SOURCE RECORDS START

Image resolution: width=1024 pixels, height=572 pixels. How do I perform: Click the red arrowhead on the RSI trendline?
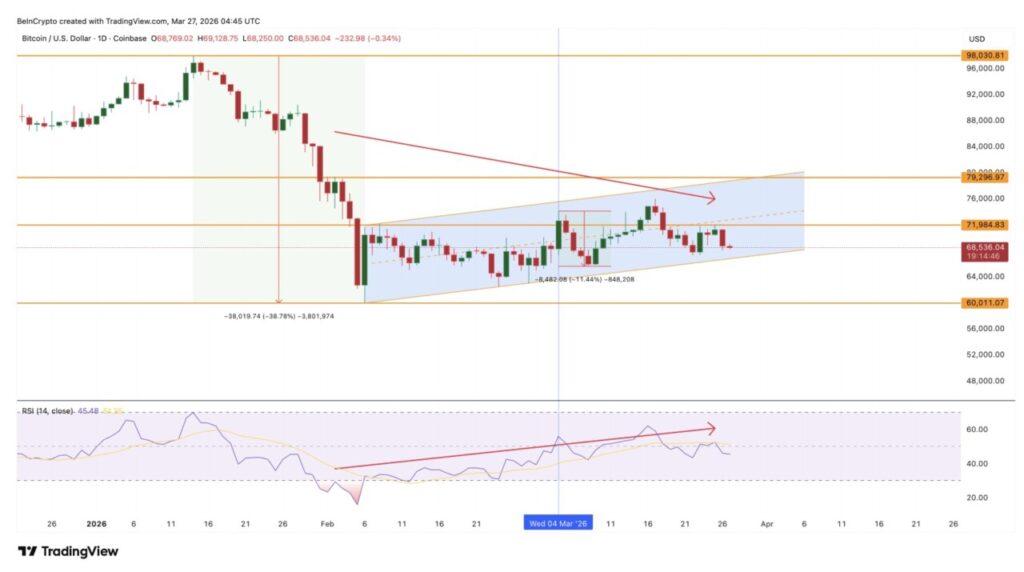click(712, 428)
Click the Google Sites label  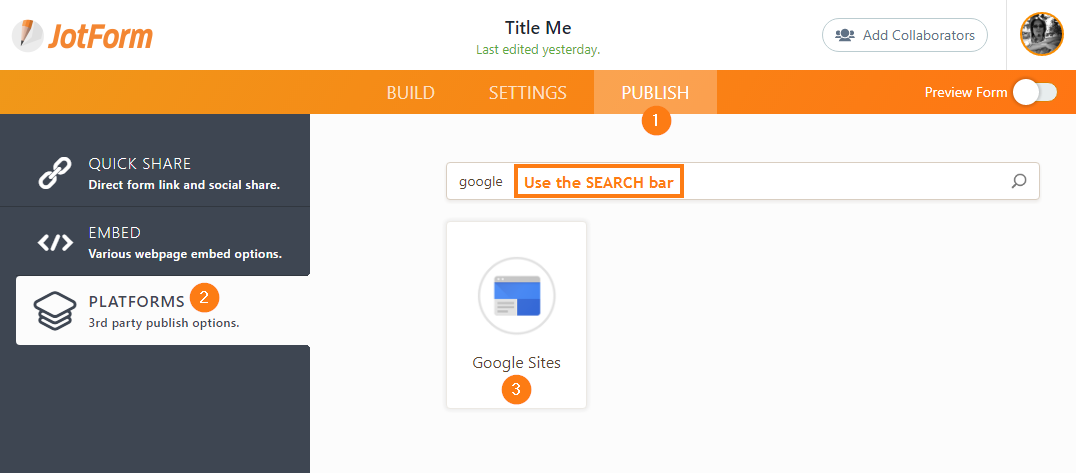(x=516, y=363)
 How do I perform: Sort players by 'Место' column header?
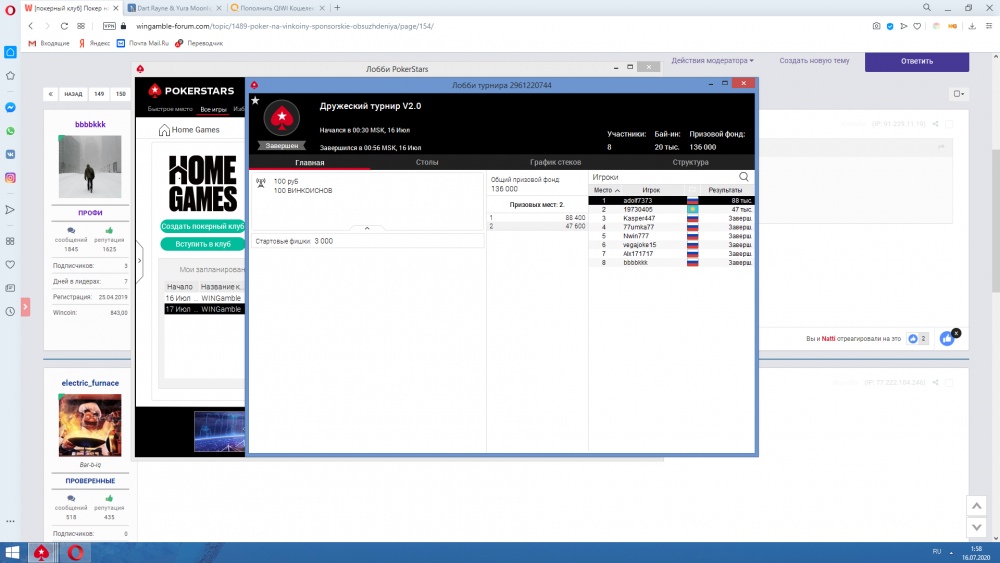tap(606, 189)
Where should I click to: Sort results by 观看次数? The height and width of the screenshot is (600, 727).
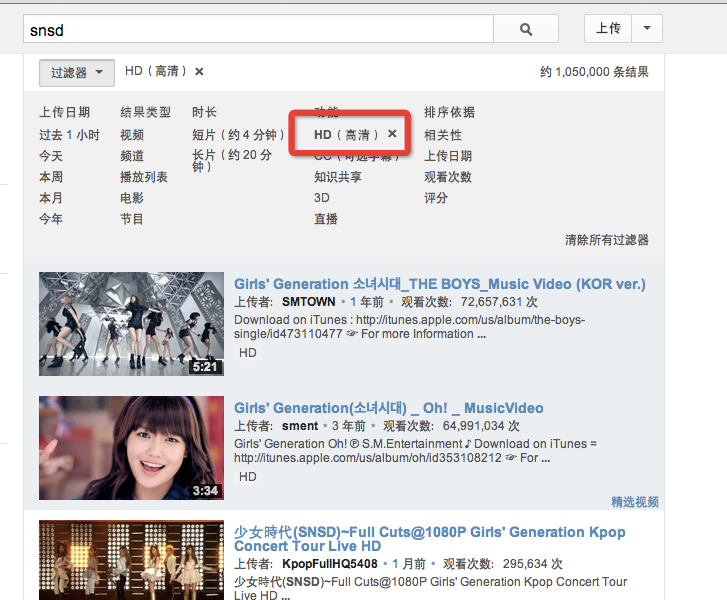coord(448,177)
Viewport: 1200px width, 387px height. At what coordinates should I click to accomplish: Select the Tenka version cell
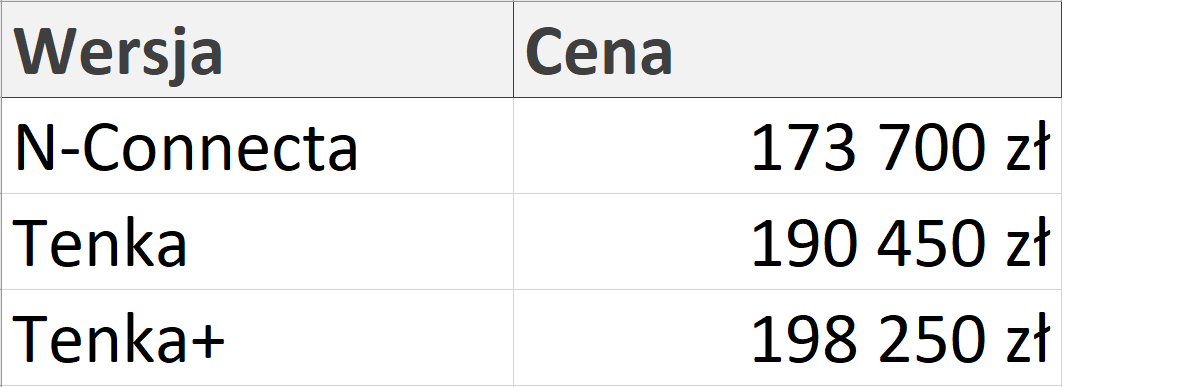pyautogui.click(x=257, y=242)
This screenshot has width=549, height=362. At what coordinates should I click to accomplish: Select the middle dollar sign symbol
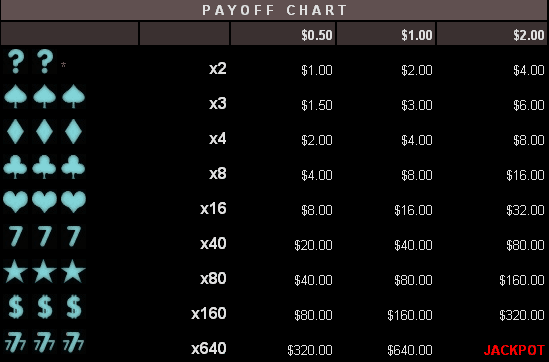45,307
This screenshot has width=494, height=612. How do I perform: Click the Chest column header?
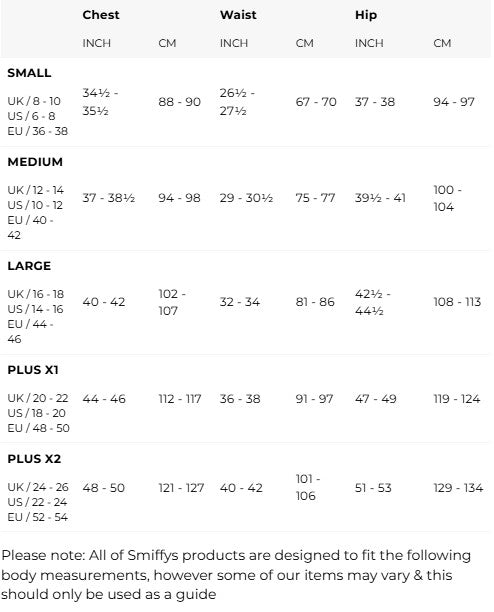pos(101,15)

SOURCE RECORDS END
SOURCE RECORDS START

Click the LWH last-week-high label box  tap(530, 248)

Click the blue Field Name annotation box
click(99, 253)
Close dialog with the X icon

SOURCE RECORDS END

● TASK TO CARRY OUT
Scan the lines above for "Click the blue Field Name annotation box" and for "Close dialog with the X icon". Repeat exactly the line holding each of them and every line in between.

● RESPONSE AREA
Click the blue Field Name annotation box
click(99, 253)
Close dialog with the X icon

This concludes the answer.